DOCUMENT SEGMENT: Begin

What are your ethics obligations when your client gives you documents that the client may not be entitled to have? Model Rule 4.4(b), adopted in some form by most jurisdictions, provides some guidance. Applying it, together with other principles, a New Jersey appeals court, in an unpublished ruling, recently disqualified a firm from representing the plaintiff in a wrongful termination case.
“Burn files”
The disqualified firm’s client, Sanchez, was the former chief compliance officer at a pharmaceutical company. After receiving a disciplinary warning as a result of complaints about his “deportment” involving employees who reported to him, Sanchez told management that he had personal copies of confidential files of his employer, which he called his “burn files.” He said that he would use these “‘burn files’ to ‘f–k'” the employer “when they try to get [him].'”
Sanchez was fired two months later, and sued his employer for wrongful termination in New Jersey state court under the Garden State’s whistleblower law.
Sanchez gave the documents to his lawyers. In discovery, the employer asked for any confidential documents that Sanchez had taken. By the time Sanchez’s lawyers responded and acknowledged the “burn files,” nine months had passed. Asserting that the documents had been improperly taken, contained trade secrets and were privileged, the employer moved to preclude their use and to disqualify Sanchez’s lawyers.
The trial court granted the motion, leading to the appeal.
Careful company policies
Several policies of the employer helped the court conclude that Sanchez wrongfully took the “burn files.”
- Employees in general were required to protect the company’s confidential information and barred from “improperly possessing or using” it.
- Another policy prohibited employees from accessing confidential or secret information outside the scope of their work responsibilities, and misusing or disclosing it.

DOCUMENT SEGMENT: End

## [WHAT YOU WILL DO]
Pick up the article on the New Jersey "burn files" disqualification case right after its last sentence and keep writing it. The lines after this have nothing to do with the article on the "burn files" case.

RECORDED DATA: Begin

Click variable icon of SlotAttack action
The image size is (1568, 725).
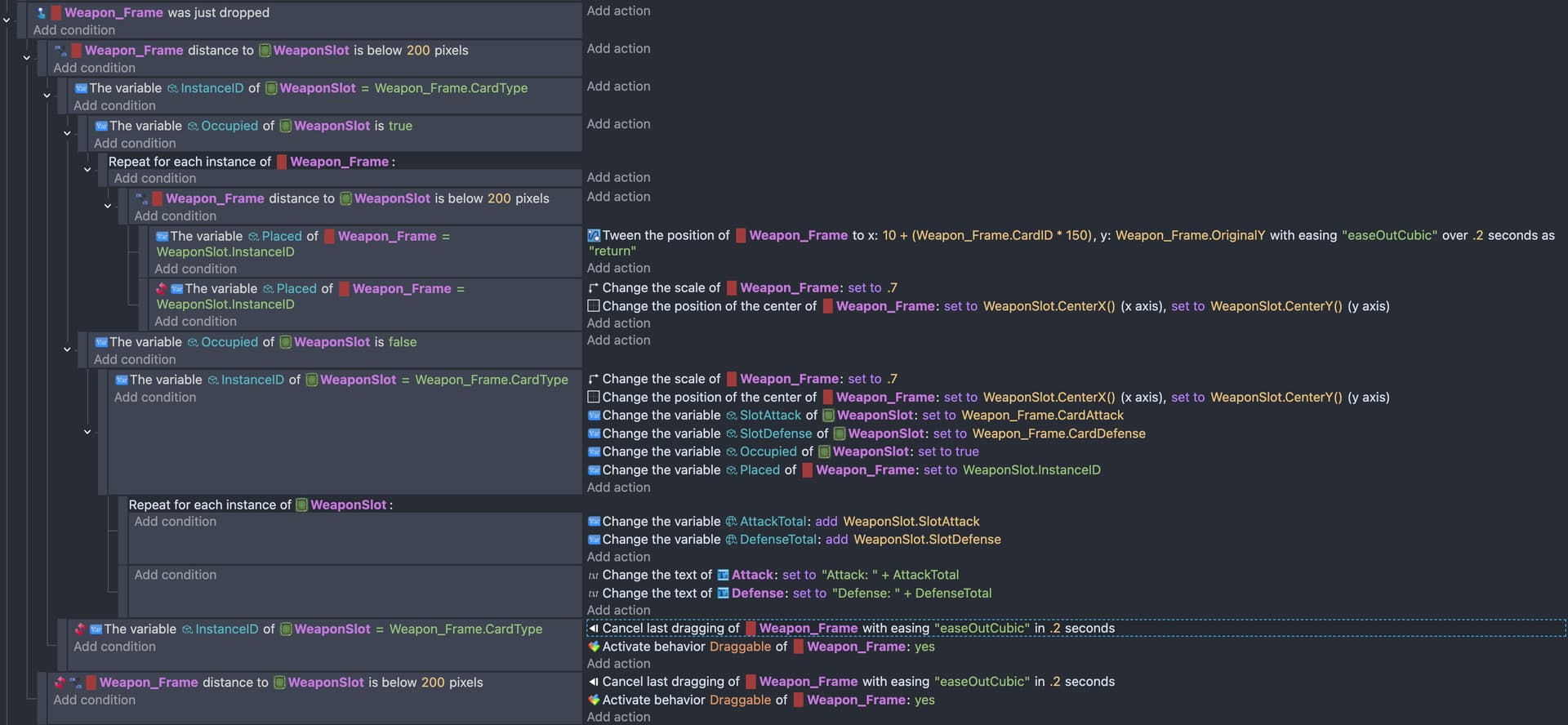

RECORDED DATA: End

## [RESULT]
- As a high-level manager, Sanchez had also signed a contract agreeing to return documents and work-related data after leaving the company.
Interplay of discovery rules, ethics principles, other law
The court of appeals upheld the trial court’s orders, including disqualifying Sanchez’s lawyers. New Jersey’s version of Model Rule 4.4, said the court, “impose[s] an ethical obligation on attorneys to safeguard confidential information of third persons.” It provides that “a lawyer who receives a document … and has reasonable cause to believe that the document … was inadvertently sent shall not read the document … [and] shall (1) promptly notify the sender [and] (2) return the document to the sender…”
This rule, the court held, is coupled with the state’s discovery rules, which provide that a party who is notified that information produced in discovery is subject to a claim of privilege must promptly return, sequester or destroy it, and not use it until the privilege claim is resolved. (New Jersey’s rule is like those in many other jurisdictions, and Rule 26(b)(5)(B) of the federal civil rules.)
The court also analyzed the state supreme court’s 2010 multi-factor test in Quinlan v. Curtiss-Wright Corp., holding that in some circumstances employees can take and use employer confidential documents to prove claims under the state’s anti-discrimination statute. Here, though, the court of appeals agreed that Sanchez was required to return the “burn files” that he removed “through self-help, pre-litigation measures.”
This case underscores that you must consider different sources of law in working through the issues presented when your client gives you documents that the client may not be entitled to have. Both the discovery rules and ethics rules potentially apply, plus the rules on attorney-client privilege and relevant case law.
“Chaotic self-help battle”
The appeals court concluded there was reasonable cause here to believe that the documents Sanchez improperly took were privileged, and said that the judiciary must “prevent the discovery process from degenerating into a chaotic self-help battle.”
As for disqualification, the court said that having an opponent’s privileged documents weighs in favor of disqualification, because less-severe remedies “fail to adequately address both the [Rule 4.4(b)] violation and the attendant harm of access and exposure to privileged documents.”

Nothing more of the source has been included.